I am not a fan of texinfo.  It doesn't provide any benefits (to me) over man.
​Amen...​

​To me this was just rms trying to inflict ITS/emacs on Unix.  Lars points out info is just ITS format, the tool is just emacs commands.

The key was that here was a case where the UNIX solution (man) was perfectly reasonable, worked very well.   But it was not the likely and in the right flavor of rms.

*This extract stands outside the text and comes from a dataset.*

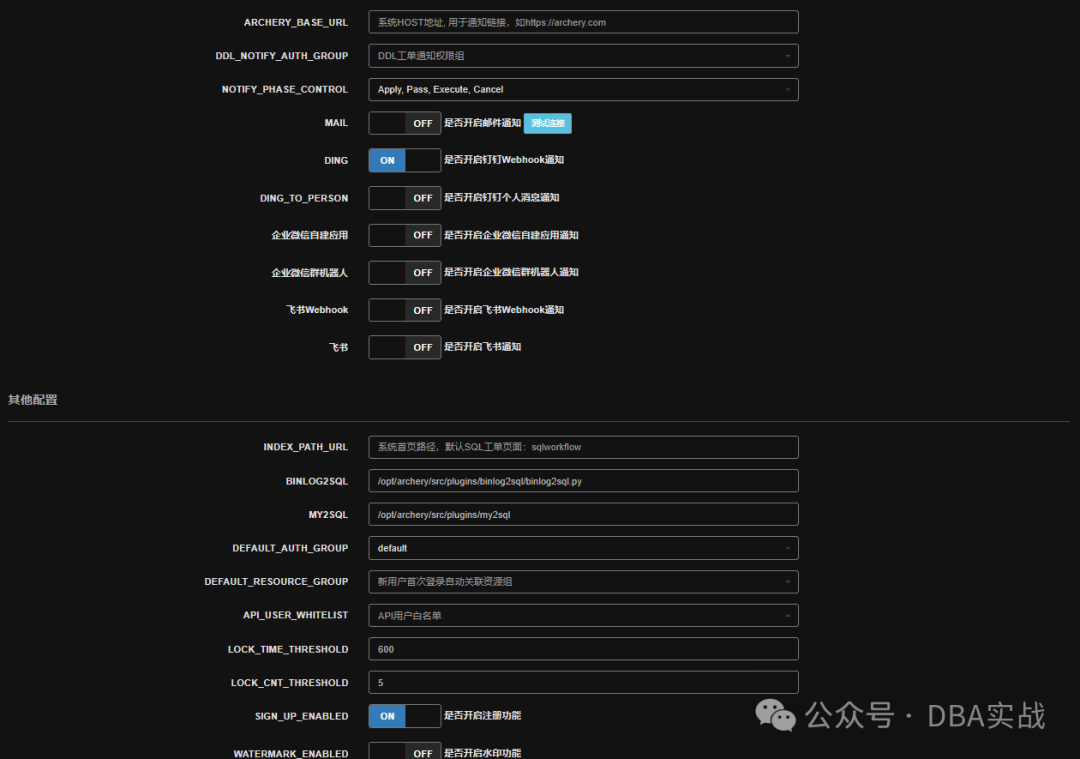Toggle on the 企业微信群机器人 notifications
Viewport: 1080px width, 759px height.
tap(404, 272)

This is a systemic problem.  I have a section in my book-in-progress where I
talk about being a "good programming citizen".  One of the things that I say
is:

    Often there is a tool that does most of what you need but is lacking
    some feature or other.  Add that feature to the existing tool;
    don't just write a new one.  The problem with writing a new one
    is that, as a tool user, you end up having to learn a lot of tools
    that perform essentially the same function.  It's a waste of time
    an energy.  A good example is the make utility (invented by Stuart
    Feldman at Bell Labs in 1976) that is used to build large software
    packages.  As time went on, new features were needed.  Some were
    added to make, but many other incompatible utilities were created that
    performed similar functions.  Don't create burdens for others.
    Improve existing tools if possible.
​Which is exactly your point.   I think you are spot on here.  Instead of rms trying to learn to use Unix the way, he inflicted the ITS/emacs way because he thought it was ``better.''   Which is a tad arrogant.​

I have noted that the folks that don't mind and/or like info, are regular emacs users.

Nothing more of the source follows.